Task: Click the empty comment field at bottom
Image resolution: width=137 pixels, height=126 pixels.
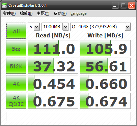Action: [69, 117]
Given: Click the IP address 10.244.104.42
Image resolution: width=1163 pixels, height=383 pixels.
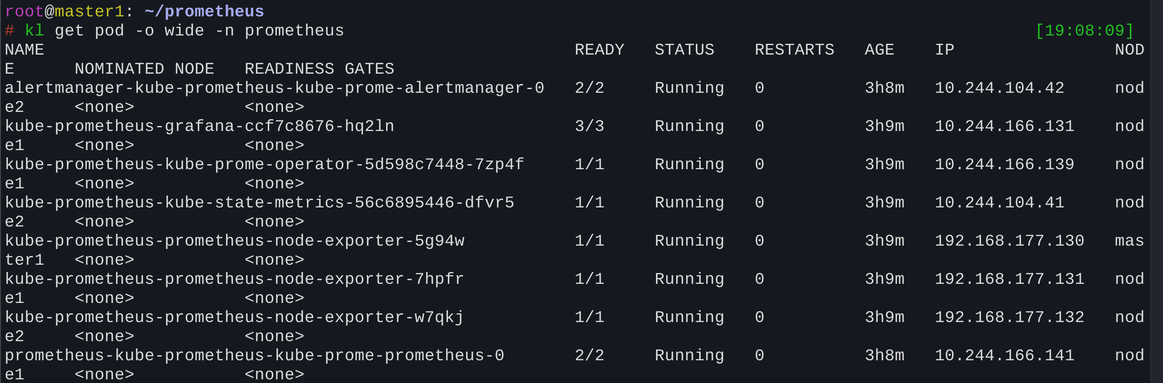Looking at the screenshot, I should click(x=999, y=88).
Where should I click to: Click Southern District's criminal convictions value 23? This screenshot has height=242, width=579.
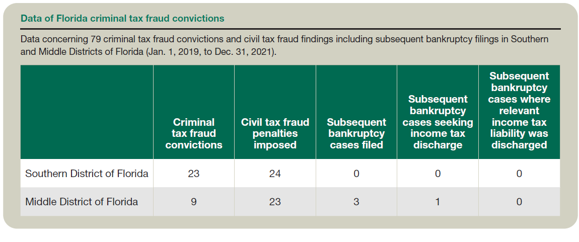[194, 174]
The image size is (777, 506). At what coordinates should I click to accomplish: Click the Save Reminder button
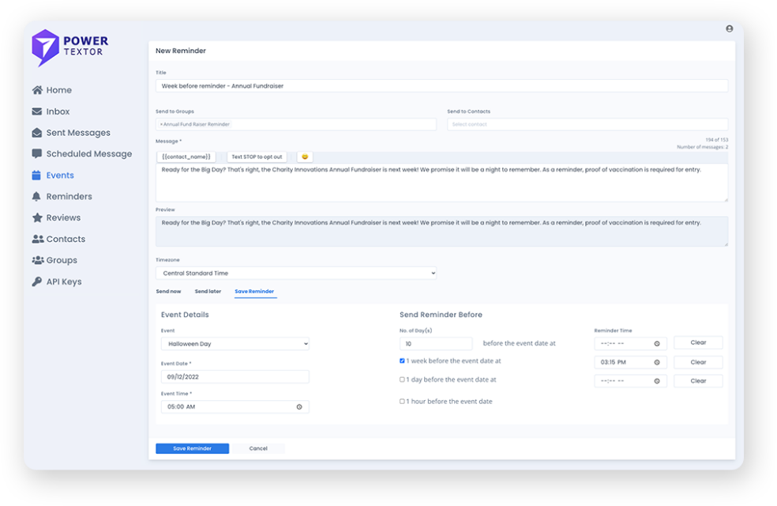click(x=192, y=448)
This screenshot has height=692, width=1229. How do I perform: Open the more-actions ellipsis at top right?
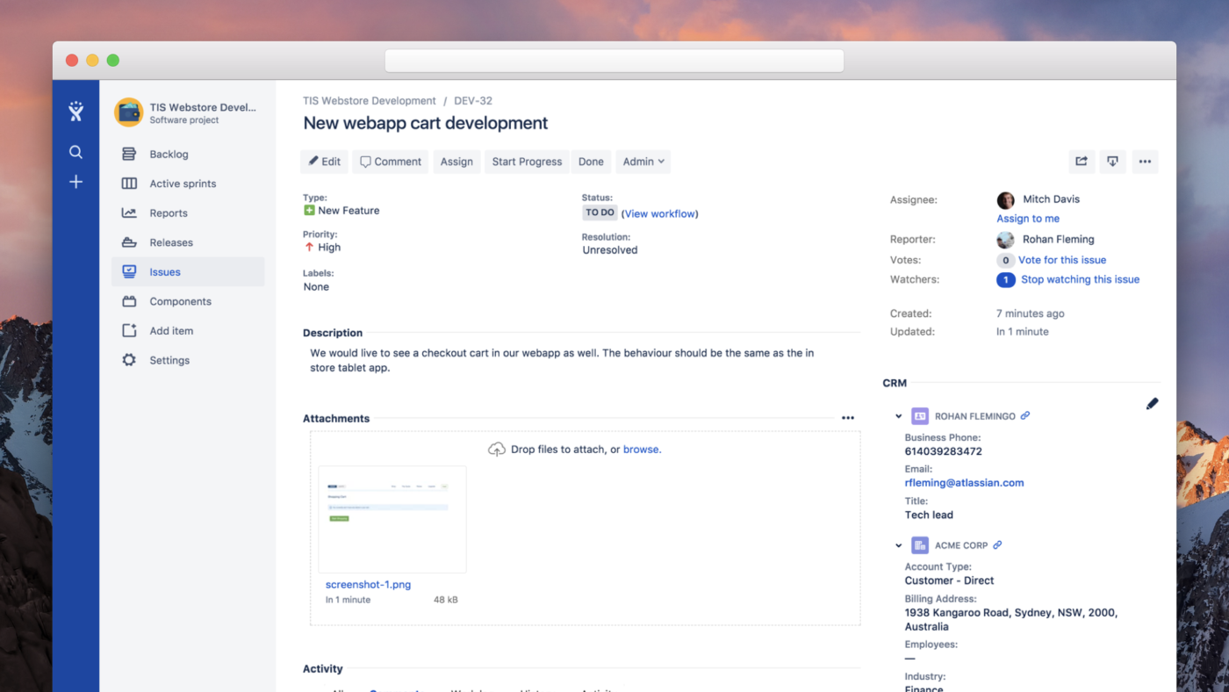pos(1144,162)
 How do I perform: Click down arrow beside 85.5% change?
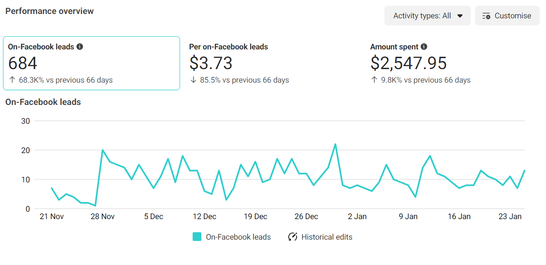click(x=193, y=80)
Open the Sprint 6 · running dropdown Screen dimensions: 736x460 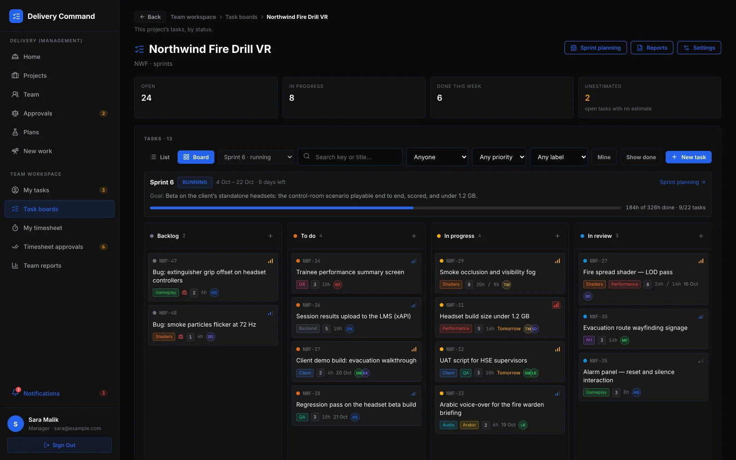click(x=256, y=157)
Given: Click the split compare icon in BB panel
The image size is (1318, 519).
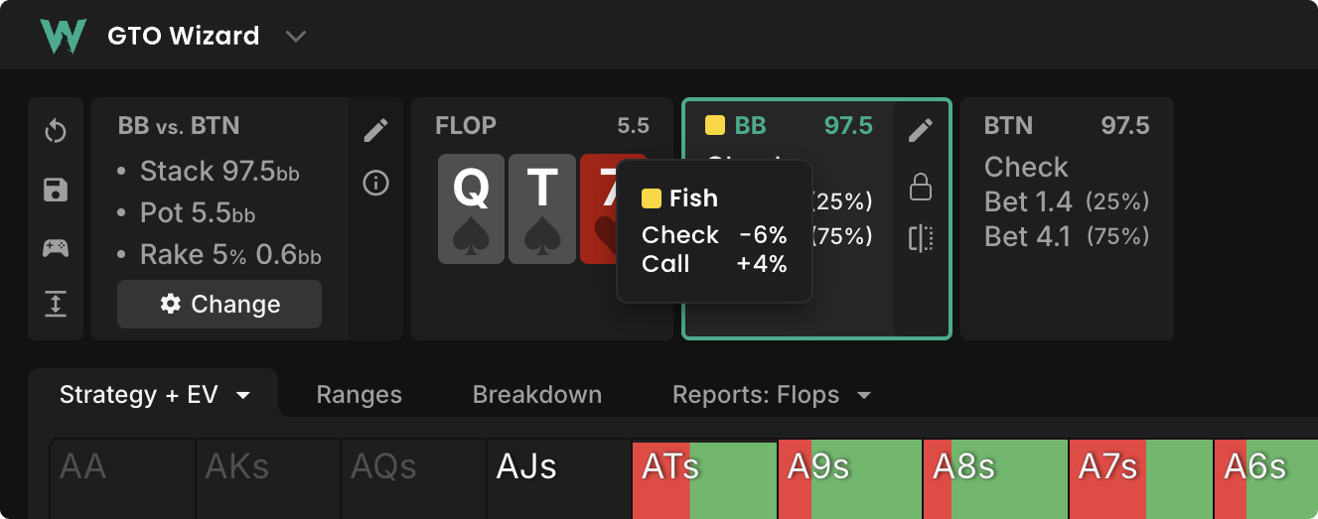Looking at the screenshot, I should point(921,238).
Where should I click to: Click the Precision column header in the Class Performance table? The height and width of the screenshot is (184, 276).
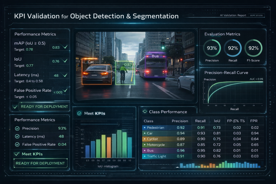point(180,121)
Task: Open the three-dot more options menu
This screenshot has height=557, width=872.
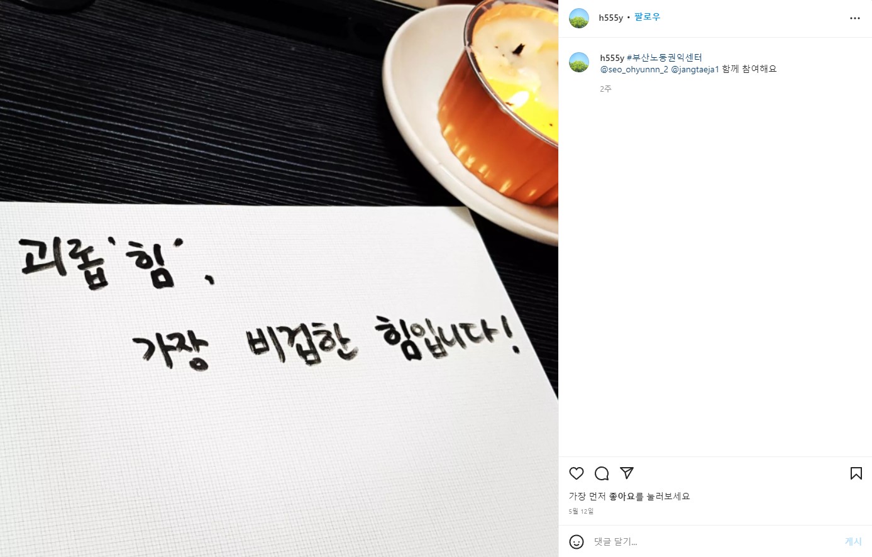Action: 854,18
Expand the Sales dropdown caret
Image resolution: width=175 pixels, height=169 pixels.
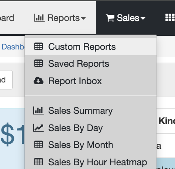pos(143,18)
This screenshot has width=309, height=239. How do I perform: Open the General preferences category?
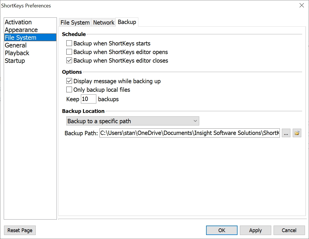click(16, 45)
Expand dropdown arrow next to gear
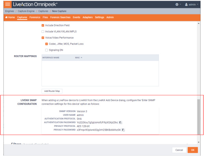This screenshot has width=204, height=156. pyautogui.click(x=180, y=4)
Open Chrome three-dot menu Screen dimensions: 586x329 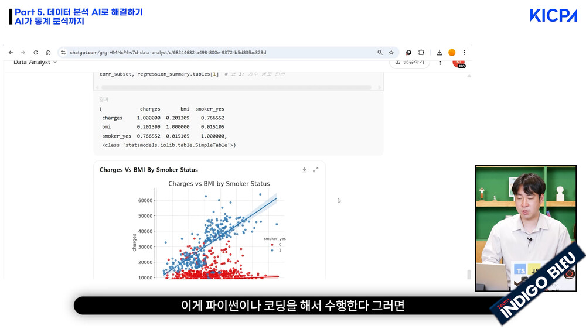click(x=464, y=52)

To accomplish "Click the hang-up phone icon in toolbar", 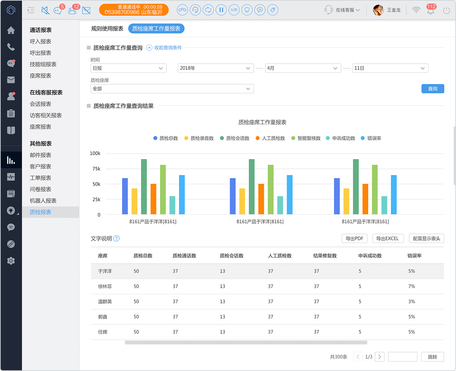I will 182,10.
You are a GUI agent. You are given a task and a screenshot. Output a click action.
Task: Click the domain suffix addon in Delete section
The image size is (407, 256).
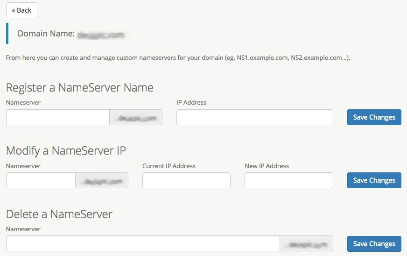306,244
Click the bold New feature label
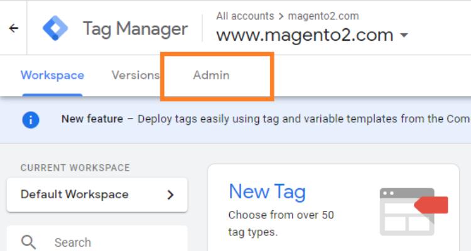 (x=92, y=119)
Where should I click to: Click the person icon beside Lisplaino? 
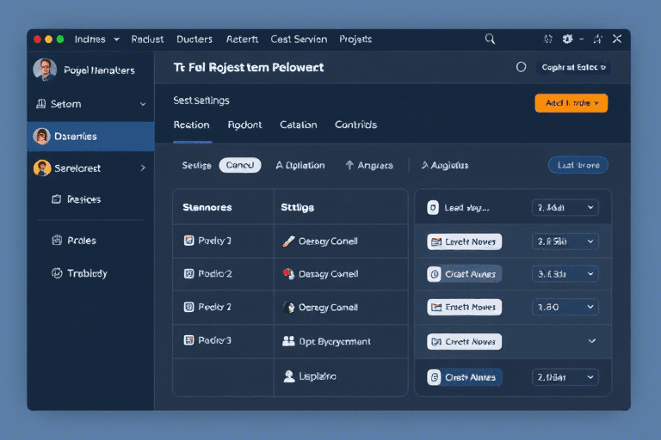click(289, 376)
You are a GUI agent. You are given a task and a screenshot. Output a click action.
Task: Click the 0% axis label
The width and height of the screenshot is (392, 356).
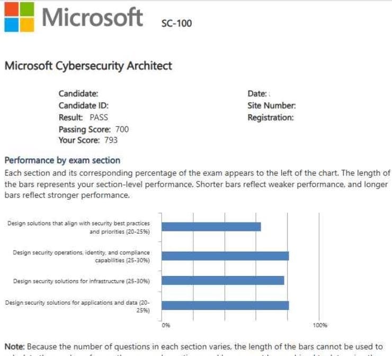tap(166, 325)
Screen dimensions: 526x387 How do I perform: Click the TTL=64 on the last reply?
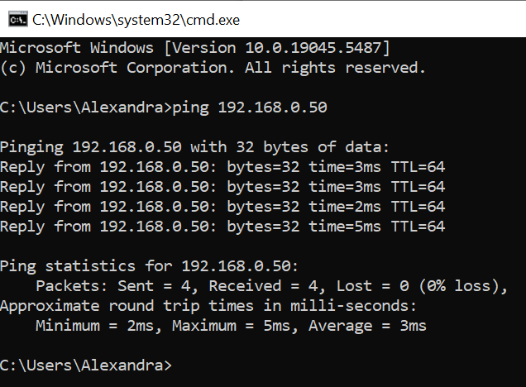point(418,227)
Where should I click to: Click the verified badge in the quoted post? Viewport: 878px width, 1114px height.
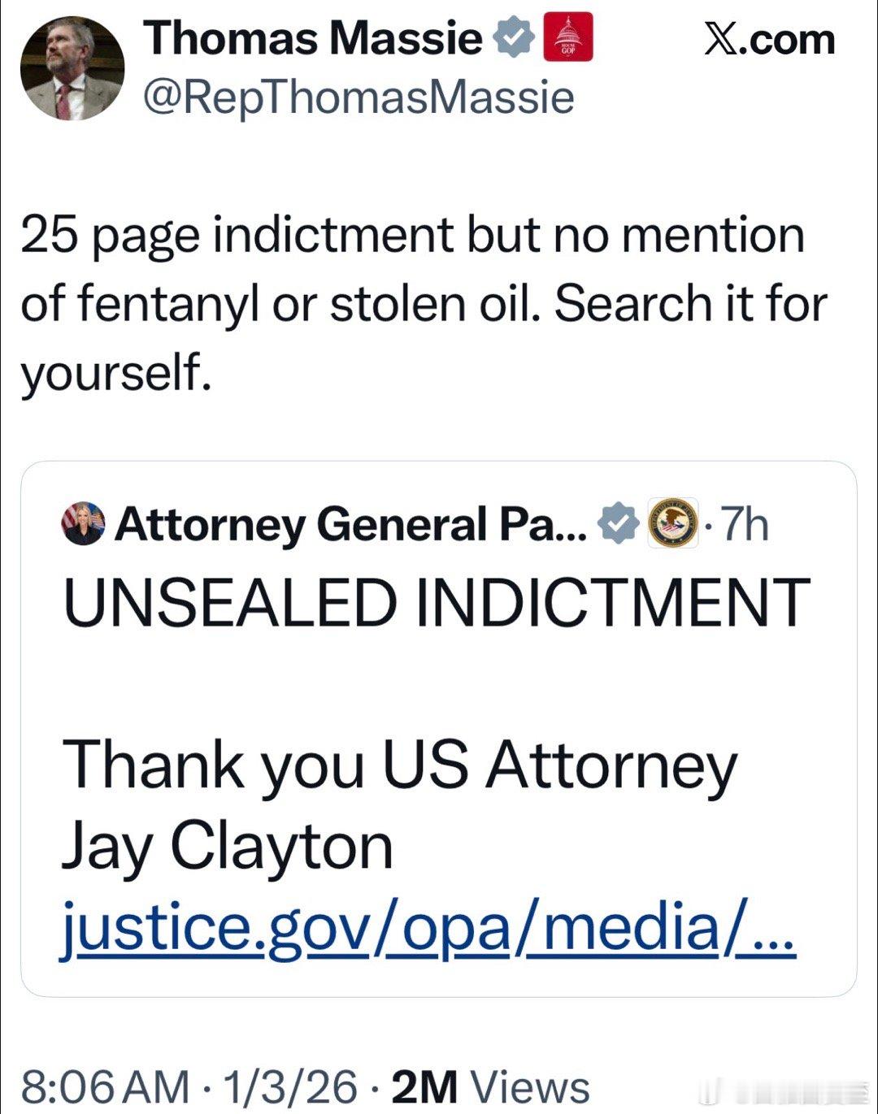[x=619, y=524]
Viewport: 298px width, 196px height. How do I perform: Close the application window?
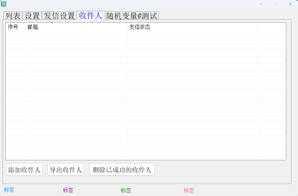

-=-=-=-=-

TASK TO COMPLETE: Beginning with the line that contains "Task: Click the domain" and ending with the last line of the data, restate each line word for word. Exclude the pictures.

SOLUTION TO THIS EXERCISE:
Task: Click the domain suffix addon in Delete section
The image size is (407, 256).
306,244
Click the bold New feature label
 (x=92, y=119)
Where should I click to: Click the person icon beside Lisplaino? 
click(289, 376)
You are a GUI agent. You are given a task and a screenshot. Output a click action.
Task: Click the 0% axis label
The width and height of the screenshot is (392, 356).
tap(166, 325)
Screen dimensions: 526x387 How do I perform: Click the TTL=64 on the last reply?
point(418,227)
Where should I click to: Click the verified badge in the quoted post? Viewport: 878px width, 1114px height.
[x=619, y=524]
Viewport: 298px width, 196px height. How do I perform: Close the application window?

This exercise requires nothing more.